The word "image" marks the lines to keep; find each one in the data and copy it.

━━━━

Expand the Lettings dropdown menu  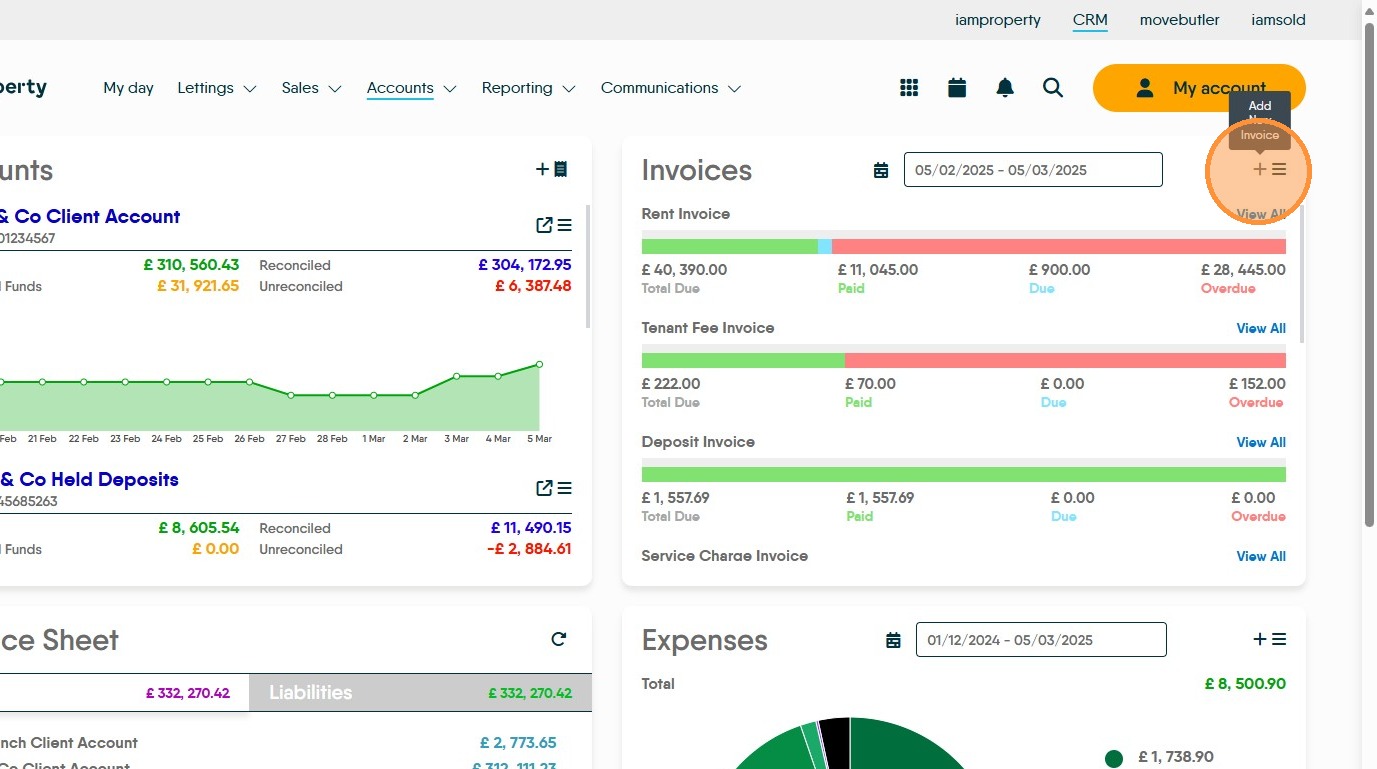[216, 88]
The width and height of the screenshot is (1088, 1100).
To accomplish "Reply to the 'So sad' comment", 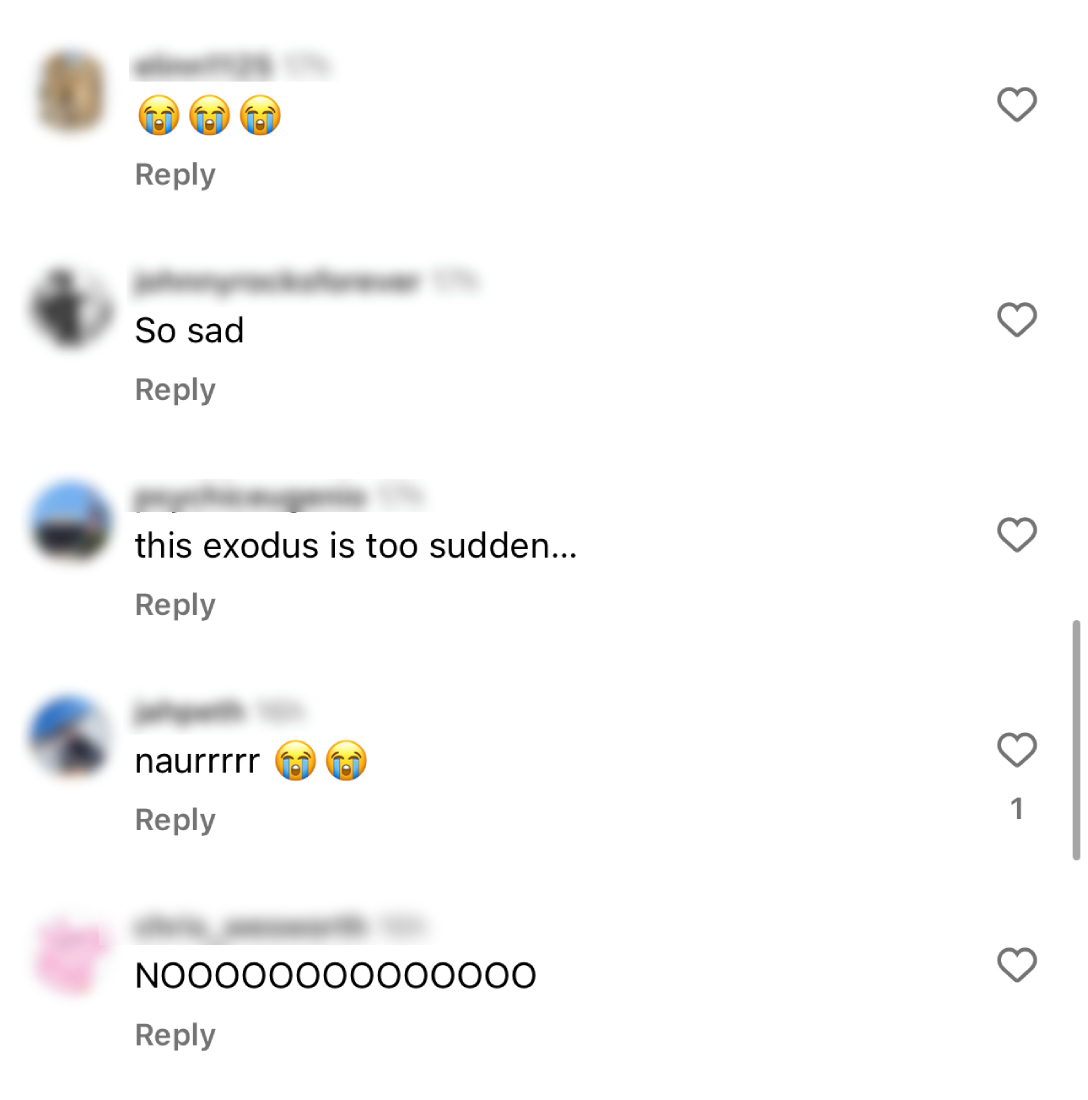I will (175, 390).
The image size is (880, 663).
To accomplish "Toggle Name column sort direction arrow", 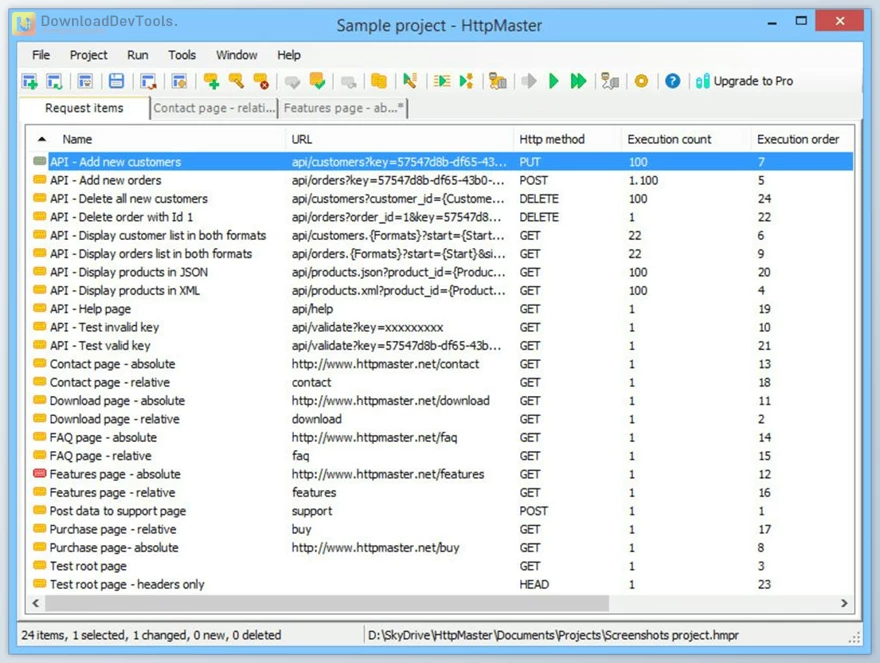I will tap(40, 139).
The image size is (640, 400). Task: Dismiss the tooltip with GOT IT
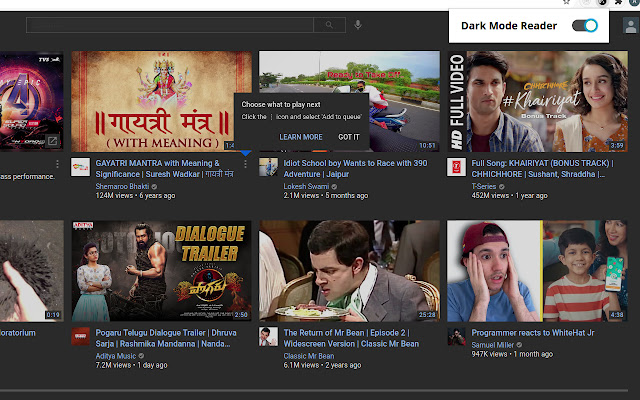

━━━━

- [Worked solution]
The image size is (880, 663).
The image size is (640, 400). Task: Dismiss the tooltip with GOT IT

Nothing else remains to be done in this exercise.